- Dataset extract
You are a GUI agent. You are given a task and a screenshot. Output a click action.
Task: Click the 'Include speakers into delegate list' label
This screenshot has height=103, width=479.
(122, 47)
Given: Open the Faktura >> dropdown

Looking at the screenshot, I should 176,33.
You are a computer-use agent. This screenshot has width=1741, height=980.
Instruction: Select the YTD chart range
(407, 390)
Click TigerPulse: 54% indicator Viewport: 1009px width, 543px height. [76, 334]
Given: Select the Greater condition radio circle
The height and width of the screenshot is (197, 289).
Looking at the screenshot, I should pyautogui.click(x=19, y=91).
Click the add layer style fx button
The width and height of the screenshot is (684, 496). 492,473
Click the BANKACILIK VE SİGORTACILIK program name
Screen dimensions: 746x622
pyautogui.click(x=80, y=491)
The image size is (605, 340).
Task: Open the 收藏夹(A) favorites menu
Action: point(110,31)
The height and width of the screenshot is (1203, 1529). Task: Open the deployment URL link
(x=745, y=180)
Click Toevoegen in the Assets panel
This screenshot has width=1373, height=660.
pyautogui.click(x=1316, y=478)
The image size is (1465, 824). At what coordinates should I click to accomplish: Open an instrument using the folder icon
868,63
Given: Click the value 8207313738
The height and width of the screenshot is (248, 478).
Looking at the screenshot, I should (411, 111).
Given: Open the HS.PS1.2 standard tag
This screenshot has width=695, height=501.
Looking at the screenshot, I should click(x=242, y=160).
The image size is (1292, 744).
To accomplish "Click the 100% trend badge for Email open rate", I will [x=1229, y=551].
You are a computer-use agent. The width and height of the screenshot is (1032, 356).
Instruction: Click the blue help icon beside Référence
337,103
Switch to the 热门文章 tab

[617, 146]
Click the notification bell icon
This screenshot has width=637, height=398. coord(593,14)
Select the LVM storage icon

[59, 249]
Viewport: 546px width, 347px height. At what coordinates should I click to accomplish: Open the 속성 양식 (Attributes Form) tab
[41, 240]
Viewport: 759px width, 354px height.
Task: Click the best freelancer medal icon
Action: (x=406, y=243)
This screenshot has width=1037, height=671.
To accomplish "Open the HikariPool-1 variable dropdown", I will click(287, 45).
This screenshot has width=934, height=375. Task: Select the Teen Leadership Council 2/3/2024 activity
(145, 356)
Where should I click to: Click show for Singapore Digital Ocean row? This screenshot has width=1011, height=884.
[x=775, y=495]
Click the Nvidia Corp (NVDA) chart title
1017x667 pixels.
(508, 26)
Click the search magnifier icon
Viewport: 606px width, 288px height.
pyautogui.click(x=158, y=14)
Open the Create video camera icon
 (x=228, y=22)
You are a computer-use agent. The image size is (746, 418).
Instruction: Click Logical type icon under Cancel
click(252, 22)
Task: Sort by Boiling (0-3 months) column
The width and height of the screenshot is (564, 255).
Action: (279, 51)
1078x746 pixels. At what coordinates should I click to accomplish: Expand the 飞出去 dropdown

- Written problem
Please rewrite all of the records above, changing every "Instruction" to "Command" and leaving everything else as it is.

- Task result
You are a GUI agent. You are given a task and a screenshot. Output a click action.
Task: Click the 'Include speakers into delegate list' label
This screenshot has height=103, width=479.
(122, 47)
Given: Open the Faktura >> dropdown

Looking at the screenshot, I should 176,33.
You are a computer-use agent. This screenshot has width=1741, height=980.
Command: Select the YTD chart range
(407, 390)
Click TigerPulse: 54% indicator Viewport: 1009px width, 543px height. [76, 334]
Given: Select the Greater condition radio circle
The height and width of the screenshot is (197, 289).
Looking at the screenshot, I should pyautogui.click(x=19, y=91).
Click the add layer style fx button
The width and height of the screenshot is (684, 496). 492,473
Click the BANKACILIK VE SİGORTACILIK program name
Screen dimensions: 746x622
pyautogui.click(x=80, y=491)
The image size is (605, 340).
Task: Open the 收藏夹(A) favorites menu
Action: point(110,31)
The height and width of the screenshot is (1203, 1529). Task: Open the deployment URL link
(x=745, y=180)
Click Toevoegen in the Assets panel
This screenshot has width=1373, height=660.
pyautogui.click(x=1316, y=478)
The image size is (1465, 824). At what coordinates should I click to accomplish: Open an instrument using the folder icon
868,63
Given: Click the value 8207313738
The height and width of the screenshot is (248, 478).
Looking at the screenshot, I should (411, 111).
Given: Open the HS.PS1.2 standard tag
This screenshot has width=695, height=501.
Looking at the screenshot, I should click(x=242, y=160).
The image size is (1292, 744).
To accomplish "Click the 100% trend badge for Email open rate", I will [x=1229, y=551].
You are a computer-use agent. The width and height of the screenshot is (1032, 356).
Command: Click the blue help icon beside Référence
337,103
Switch to the 热门文章 tab

[617, 146]
Click the notification bell icon
This screenshot has width=637, height=398. coord(593,14)
Select the LVM storage icon

[59, 249]
Viewport: 546px width, 347px height. At what coordinates should I click to accomplish: Open the 속성 양식 (Attributes Form) tab
[41, 240]
Viewport: 759px width, 354px height.
Task: Click the best freelancer medal icon
Action: (x=406, y=243)
This screenshot has width=1037, height=671.
To accomplish "Open the HikariPool-1 variable dropdown", I will click(287, 45).
This screenshot has width=934, height=375. Task: Select the Teen Leadership Council 2/3/2024 activity
(145, 356)
Where should I click to: Click show for Singapore Digital Ocean row? This screenshot has width=1011, height=884.
[x=775, y=495]
Click the Nvidia Corp (NVDA) chart title
1017x667 pixels.
(508, 26)
Click the search magnifier icon
Viewport: 606px width, 288px height.
pyautogui.click(x=158, y=14)
Open the Create video camera icon
 (x=228, y=22)
You are a computer-use agent. The image size is (746, 418).
Command: Click Logical type icon under Cancel
click(252, 22)
Task: Sort by Boiling (0-3 months) column
The width and height of the screenshot is (564, 255).
Action: (279, 51)
1078x746 pixels. At what coordinates should I click to accomplish: Expand the 飞出去 dropdown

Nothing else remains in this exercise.